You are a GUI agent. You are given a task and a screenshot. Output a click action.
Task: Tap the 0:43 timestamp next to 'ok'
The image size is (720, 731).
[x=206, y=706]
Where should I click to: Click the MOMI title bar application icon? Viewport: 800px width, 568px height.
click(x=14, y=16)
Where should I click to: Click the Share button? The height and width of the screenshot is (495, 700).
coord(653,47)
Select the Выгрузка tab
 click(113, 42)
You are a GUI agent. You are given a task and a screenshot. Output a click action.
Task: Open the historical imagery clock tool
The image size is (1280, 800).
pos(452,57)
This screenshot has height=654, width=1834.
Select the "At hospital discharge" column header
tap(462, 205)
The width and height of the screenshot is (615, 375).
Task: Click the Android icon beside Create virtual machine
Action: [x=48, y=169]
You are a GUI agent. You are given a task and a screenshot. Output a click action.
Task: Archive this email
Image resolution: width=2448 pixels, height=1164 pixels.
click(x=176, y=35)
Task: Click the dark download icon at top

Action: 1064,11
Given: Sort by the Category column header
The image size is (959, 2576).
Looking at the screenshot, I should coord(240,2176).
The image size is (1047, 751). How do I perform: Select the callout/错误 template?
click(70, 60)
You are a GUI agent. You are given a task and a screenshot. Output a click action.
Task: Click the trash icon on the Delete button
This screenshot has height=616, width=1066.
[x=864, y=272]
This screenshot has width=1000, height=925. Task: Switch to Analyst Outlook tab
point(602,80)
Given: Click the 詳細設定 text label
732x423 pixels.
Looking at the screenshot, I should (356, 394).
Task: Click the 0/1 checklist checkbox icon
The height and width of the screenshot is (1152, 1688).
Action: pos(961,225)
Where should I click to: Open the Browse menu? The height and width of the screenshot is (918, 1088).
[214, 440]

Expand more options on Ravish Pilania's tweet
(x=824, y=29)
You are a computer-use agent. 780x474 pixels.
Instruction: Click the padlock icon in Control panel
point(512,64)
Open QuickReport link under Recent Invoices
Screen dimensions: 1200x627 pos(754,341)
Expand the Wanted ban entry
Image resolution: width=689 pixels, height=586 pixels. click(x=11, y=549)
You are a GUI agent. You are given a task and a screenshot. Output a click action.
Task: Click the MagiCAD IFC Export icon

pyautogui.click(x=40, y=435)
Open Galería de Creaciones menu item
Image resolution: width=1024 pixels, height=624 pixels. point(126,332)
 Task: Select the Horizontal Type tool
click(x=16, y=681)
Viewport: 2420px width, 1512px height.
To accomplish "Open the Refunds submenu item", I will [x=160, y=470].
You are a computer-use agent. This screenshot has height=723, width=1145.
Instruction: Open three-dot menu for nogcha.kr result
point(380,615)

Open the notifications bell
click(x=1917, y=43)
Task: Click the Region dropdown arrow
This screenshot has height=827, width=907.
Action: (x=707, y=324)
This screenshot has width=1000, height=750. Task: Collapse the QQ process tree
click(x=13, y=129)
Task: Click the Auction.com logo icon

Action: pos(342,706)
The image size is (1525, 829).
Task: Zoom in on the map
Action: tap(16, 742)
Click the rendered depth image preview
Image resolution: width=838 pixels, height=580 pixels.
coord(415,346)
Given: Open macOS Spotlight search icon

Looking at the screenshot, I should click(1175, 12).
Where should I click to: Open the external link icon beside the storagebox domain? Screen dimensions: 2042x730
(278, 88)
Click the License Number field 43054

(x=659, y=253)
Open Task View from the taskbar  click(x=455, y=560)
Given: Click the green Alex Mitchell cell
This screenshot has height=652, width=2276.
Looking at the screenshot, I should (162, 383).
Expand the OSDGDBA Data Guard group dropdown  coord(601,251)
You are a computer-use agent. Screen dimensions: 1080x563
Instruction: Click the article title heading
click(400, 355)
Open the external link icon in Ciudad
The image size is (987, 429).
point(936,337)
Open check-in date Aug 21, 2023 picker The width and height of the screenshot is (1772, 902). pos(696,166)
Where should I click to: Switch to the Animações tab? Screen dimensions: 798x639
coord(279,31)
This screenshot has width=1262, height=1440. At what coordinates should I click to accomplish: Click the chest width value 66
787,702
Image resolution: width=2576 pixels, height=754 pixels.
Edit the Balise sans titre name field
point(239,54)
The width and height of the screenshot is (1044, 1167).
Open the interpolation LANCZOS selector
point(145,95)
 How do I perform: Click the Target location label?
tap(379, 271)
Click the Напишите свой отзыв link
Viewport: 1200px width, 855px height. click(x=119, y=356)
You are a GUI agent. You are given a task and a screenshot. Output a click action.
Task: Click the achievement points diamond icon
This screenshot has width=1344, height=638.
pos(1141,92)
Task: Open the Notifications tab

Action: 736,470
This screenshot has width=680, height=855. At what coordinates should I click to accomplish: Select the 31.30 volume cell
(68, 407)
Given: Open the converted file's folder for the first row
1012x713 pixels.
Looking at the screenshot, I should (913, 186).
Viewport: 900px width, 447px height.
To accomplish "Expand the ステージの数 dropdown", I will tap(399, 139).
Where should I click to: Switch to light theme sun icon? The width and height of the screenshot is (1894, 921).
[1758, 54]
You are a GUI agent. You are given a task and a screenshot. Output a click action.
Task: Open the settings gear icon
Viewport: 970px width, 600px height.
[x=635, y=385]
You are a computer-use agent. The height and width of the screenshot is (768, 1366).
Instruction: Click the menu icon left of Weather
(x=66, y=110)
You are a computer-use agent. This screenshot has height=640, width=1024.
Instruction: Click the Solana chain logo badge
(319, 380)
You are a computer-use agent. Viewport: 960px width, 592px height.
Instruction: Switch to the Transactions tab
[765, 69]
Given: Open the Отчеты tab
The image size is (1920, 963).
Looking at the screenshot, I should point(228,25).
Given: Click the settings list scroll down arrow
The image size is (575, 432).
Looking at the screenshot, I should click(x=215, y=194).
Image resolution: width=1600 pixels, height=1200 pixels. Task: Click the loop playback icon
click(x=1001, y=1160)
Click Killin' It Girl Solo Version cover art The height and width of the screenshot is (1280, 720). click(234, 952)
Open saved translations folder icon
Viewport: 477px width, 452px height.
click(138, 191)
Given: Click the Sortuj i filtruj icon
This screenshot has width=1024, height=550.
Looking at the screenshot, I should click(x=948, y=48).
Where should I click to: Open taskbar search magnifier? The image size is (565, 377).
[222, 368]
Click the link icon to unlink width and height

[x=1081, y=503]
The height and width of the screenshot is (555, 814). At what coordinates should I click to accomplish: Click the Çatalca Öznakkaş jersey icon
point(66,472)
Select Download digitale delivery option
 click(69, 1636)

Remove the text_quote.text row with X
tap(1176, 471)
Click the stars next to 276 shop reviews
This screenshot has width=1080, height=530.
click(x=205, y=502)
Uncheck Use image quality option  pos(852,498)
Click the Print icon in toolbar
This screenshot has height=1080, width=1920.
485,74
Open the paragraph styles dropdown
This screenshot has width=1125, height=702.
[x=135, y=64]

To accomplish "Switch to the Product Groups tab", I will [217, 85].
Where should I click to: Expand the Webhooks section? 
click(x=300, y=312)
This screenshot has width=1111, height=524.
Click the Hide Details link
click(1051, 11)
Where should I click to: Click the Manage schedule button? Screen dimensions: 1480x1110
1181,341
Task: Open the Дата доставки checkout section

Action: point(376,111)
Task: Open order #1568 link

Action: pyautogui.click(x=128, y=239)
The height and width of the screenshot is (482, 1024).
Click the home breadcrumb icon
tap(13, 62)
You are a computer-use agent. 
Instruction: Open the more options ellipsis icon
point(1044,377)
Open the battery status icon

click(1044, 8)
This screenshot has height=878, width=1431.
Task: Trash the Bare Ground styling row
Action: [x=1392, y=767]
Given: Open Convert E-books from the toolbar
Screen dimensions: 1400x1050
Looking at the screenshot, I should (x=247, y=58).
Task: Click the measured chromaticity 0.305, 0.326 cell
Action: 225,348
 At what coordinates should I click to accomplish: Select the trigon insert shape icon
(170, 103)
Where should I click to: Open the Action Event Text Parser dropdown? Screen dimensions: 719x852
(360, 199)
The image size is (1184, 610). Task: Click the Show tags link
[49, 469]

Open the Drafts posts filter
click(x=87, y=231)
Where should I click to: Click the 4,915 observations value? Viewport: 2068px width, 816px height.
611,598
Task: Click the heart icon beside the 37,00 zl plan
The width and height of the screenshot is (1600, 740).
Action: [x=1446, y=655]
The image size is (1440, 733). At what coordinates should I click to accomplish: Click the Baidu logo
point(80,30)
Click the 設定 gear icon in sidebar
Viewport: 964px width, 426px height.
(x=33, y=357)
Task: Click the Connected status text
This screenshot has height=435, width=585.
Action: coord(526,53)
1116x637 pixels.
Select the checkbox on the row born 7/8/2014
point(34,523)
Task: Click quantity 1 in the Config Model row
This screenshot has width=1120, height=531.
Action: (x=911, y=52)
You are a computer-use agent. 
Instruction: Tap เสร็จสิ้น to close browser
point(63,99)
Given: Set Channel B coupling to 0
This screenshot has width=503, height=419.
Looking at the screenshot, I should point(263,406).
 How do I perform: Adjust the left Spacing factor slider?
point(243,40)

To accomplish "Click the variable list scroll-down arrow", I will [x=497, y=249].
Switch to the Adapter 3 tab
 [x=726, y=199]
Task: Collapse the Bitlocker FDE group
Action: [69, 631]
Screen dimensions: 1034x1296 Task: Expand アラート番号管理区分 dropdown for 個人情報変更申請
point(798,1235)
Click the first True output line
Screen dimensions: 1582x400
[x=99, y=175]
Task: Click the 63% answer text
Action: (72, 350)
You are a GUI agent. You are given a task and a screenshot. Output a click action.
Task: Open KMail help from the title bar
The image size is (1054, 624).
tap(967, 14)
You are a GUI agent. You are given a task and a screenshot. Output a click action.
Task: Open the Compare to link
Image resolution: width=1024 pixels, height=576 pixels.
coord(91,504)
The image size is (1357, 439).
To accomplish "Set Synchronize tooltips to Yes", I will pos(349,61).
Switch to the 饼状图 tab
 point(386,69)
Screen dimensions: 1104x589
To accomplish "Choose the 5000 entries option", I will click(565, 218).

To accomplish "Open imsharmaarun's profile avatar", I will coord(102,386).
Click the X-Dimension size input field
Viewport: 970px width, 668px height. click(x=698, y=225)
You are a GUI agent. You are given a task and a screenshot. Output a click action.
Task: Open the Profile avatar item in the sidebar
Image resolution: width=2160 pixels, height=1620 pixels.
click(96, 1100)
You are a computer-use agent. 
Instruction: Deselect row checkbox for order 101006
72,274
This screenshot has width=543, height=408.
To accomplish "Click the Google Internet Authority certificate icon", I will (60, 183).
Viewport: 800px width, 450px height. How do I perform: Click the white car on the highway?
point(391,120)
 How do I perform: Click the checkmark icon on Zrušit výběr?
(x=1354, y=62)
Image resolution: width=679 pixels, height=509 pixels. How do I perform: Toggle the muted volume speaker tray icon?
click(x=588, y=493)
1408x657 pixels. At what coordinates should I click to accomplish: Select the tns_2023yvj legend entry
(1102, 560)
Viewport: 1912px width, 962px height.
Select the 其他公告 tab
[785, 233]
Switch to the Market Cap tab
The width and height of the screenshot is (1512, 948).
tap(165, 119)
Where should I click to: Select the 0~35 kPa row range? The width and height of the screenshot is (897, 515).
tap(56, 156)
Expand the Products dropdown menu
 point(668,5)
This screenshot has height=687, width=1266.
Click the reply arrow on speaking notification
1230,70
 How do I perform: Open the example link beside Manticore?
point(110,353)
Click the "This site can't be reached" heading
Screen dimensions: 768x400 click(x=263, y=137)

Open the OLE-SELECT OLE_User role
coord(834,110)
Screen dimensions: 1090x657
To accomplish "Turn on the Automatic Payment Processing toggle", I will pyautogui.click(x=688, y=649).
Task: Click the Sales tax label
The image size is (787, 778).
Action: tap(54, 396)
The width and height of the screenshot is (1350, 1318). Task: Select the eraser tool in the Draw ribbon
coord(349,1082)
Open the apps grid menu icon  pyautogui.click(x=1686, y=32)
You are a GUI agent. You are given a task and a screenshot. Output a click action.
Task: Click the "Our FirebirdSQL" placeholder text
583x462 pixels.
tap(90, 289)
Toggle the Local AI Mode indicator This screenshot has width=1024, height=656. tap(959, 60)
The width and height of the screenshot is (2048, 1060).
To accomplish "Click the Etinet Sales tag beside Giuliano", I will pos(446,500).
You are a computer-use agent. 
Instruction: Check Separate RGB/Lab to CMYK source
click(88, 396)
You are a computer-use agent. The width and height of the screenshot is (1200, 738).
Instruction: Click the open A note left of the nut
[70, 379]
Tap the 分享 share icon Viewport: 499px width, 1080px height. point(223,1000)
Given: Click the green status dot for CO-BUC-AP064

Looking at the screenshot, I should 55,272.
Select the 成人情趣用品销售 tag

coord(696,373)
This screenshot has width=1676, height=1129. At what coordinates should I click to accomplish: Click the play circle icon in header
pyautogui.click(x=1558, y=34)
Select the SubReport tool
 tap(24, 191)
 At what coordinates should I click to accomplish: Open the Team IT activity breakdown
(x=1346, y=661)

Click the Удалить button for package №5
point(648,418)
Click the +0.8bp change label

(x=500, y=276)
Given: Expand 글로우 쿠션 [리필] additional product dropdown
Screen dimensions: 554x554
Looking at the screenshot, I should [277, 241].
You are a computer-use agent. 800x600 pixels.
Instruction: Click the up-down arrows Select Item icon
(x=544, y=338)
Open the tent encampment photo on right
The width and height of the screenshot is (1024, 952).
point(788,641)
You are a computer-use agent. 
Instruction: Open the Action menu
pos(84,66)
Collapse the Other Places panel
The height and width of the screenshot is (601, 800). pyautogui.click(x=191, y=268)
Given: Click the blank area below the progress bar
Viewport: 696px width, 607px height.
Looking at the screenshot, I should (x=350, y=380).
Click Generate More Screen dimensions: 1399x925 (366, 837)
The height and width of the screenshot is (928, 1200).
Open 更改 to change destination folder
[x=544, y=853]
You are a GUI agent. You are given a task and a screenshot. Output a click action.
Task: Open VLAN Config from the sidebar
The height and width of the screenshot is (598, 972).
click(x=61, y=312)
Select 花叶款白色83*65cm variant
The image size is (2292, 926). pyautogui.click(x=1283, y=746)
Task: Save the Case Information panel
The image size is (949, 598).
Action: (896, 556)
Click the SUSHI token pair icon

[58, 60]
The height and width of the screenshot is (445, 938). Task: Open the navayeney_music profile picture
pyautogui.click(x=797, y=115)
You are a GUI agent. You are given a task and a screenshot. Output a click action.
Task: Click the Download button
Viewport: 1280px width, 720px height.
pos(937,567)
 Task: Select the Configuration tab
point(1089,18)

###

** WHAT THE TASK REQUIRES **
Looking through the entries, count the lines that hold the word "scroll" and state that count alone.

** EXERCISE OUTPUT **
2